Actions to take –
A. From the passage about Micha, list the three paths it says Jewish people took after the war.
B. Answer these questions from the passage about Micha:
(i) What sparked Micha's deep appreciation for classical music?
(ii) What did Micha realize about almost all the people who had come to his family's prewar home to play and listen?
(iii) How did Micha's parents respond to the psychiatrist's assessment?
C. Write a continuation of the passage about Micha, beginning after its final sentence.

Reading passage –
◇ ◇ ◇ ◇

As the clampdown on public Jewish music performances tightened as the War approached, many talented and a few famous Jewish musicians would come to Micha's family home and play for gatherings in the evening. This exposure sparked a deep appreciation in Micha for classical music. After the war had come and gone Jewish people here and there began to reappear. Some went to Israel, some to America, but many stayed and day by day began to recreate their shattered lives. It was at this time Micha realized that almost all of those people who had come to their prewar home to play and to listen had perished. Entire families had disappeared. Micha understood that he had not just been a witness to but was a participant in this unimaginable tragedy. How could things return to way they had been?

Around this time Micha's parents were concerned about his academic performance. He was not doing well at school at all. They enlisted the help of a psychiatrist and were told by him that the war had damaged Micha's intellectual and emotional capacity beyond help and that it was likely he would never amount to much. The parents promptly dismissed this professional assessment as quackery and set about raising Micha normally.

◇ ◇ ◇ ◇

Data section –
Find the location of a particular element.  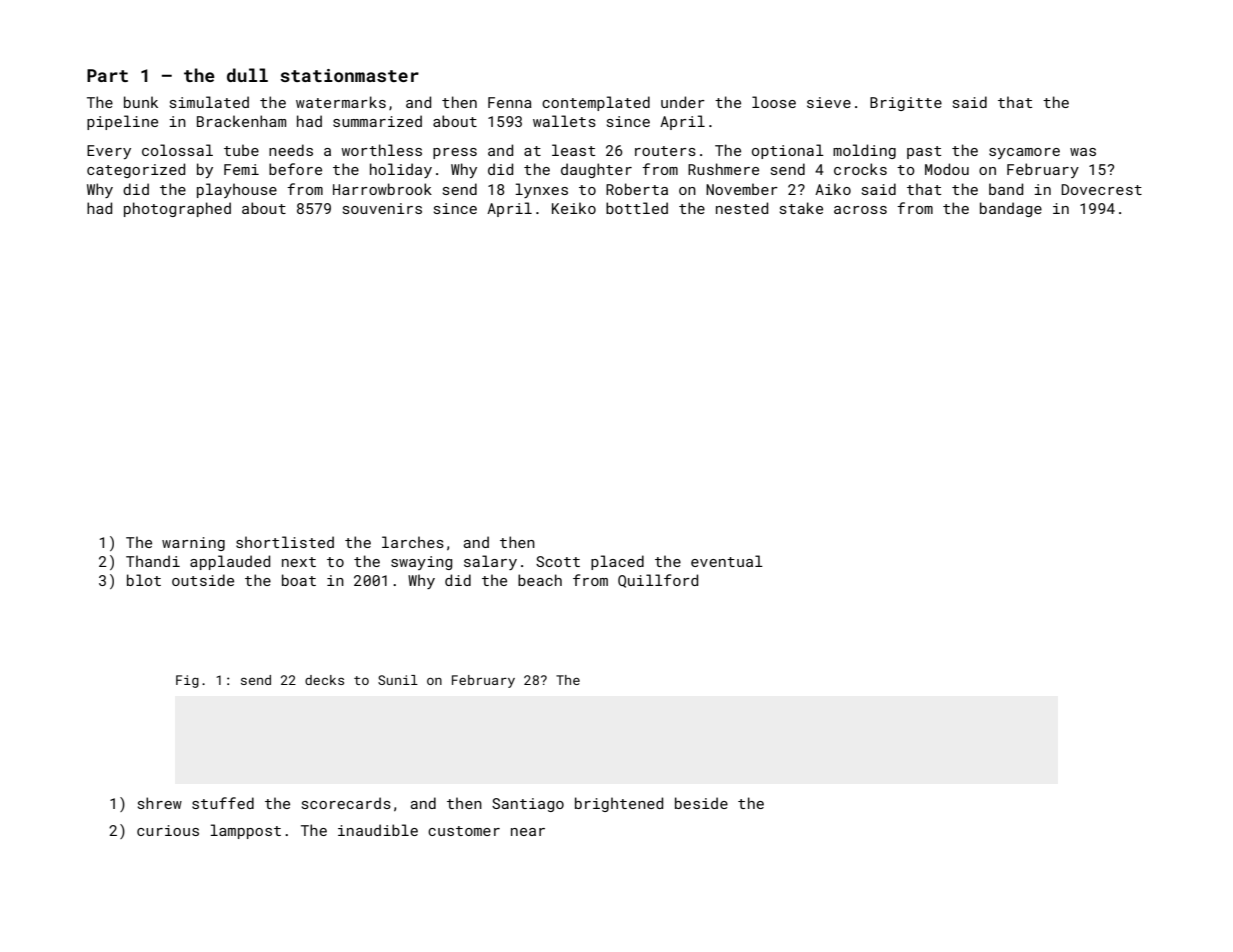

eventual is located at coordinates (727, 561).
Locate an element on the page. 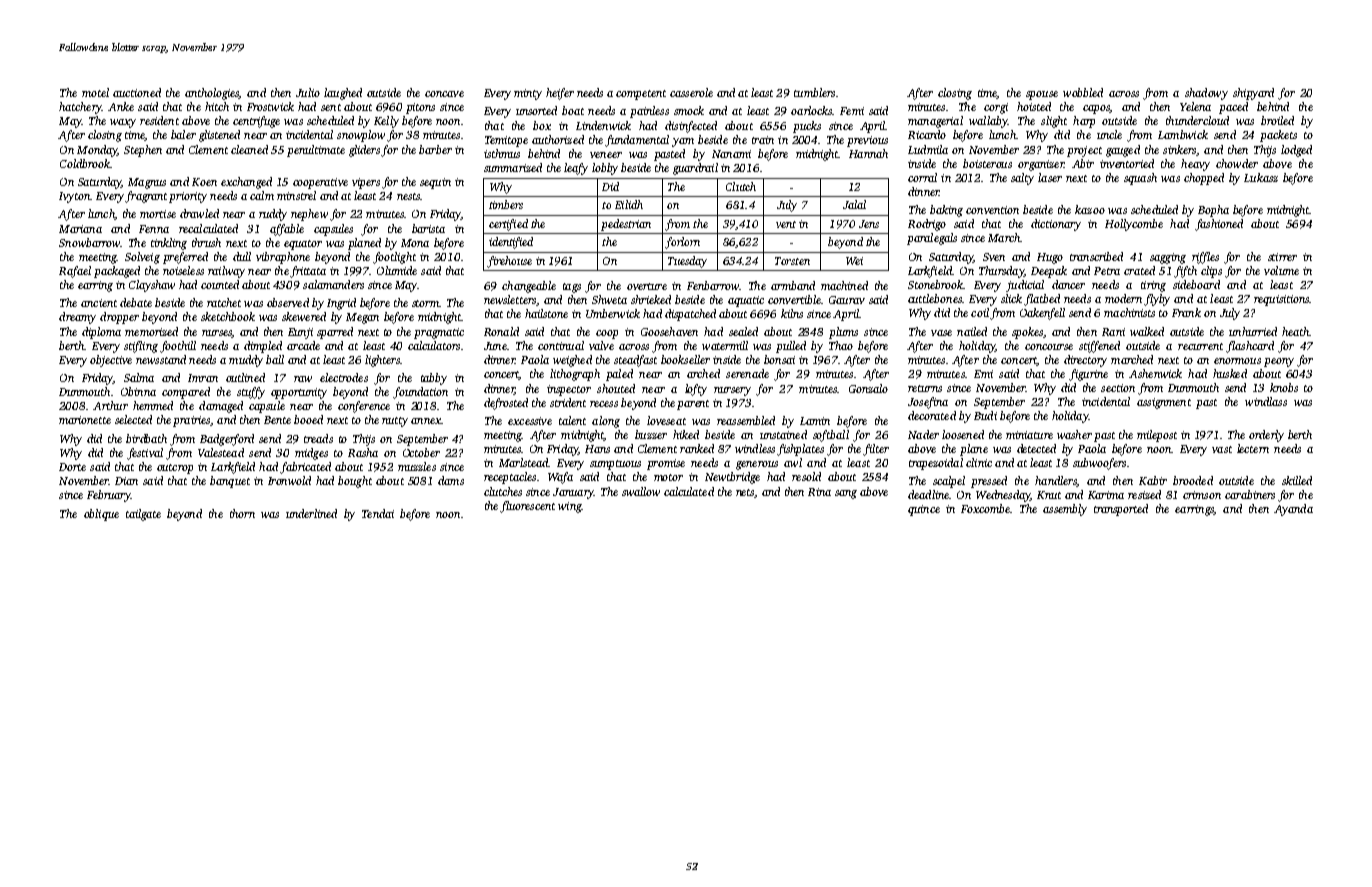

◇ ◇ ◇ ◇

Final answers –
A.
- Some went to Israel.
- Some went to America.
- Many stayed and began to recreate their shattered lives.

B.
(i) His exposure to the Jewish musicians who came to his family home and played for evening gatherings.
(ii) They had perished.
(iii) They dismissed it as quackery and set about raising Micha normally.

C.
Around this time the benefits of music began to take shape in Micha's life. Music started to become both the refuge for and the expression of Micha-the-young-man. Soon to be followed by the joy of reading, learning, travelling, friends and family life and a normal healthy social boy.

This appreciation for the preciousness of learning through the vehicles of books and music remained with Micha his whole life and found expression in his personal and professional lives.

During high school Micha studied the violin. His teacher was so impressed he came to the family home one evening to implore his parents to convince Micha to dedicate his life to mastering the violin. Again his parents did not force Micha into a mold. Micha himself understood that whilst he loved the violin he also loved to read and have fun and even to compose and conduct and that he did not have the single-minded dedication that he would need to be able to master any single instrument.

Micha did continue his musical education at the Amsterdam Conservatory but focused instead on the bassoon, music theory and conducting. Through the study of these subjects Micha was able to combine his natural love of learning over a wide range of topics along with his love of music.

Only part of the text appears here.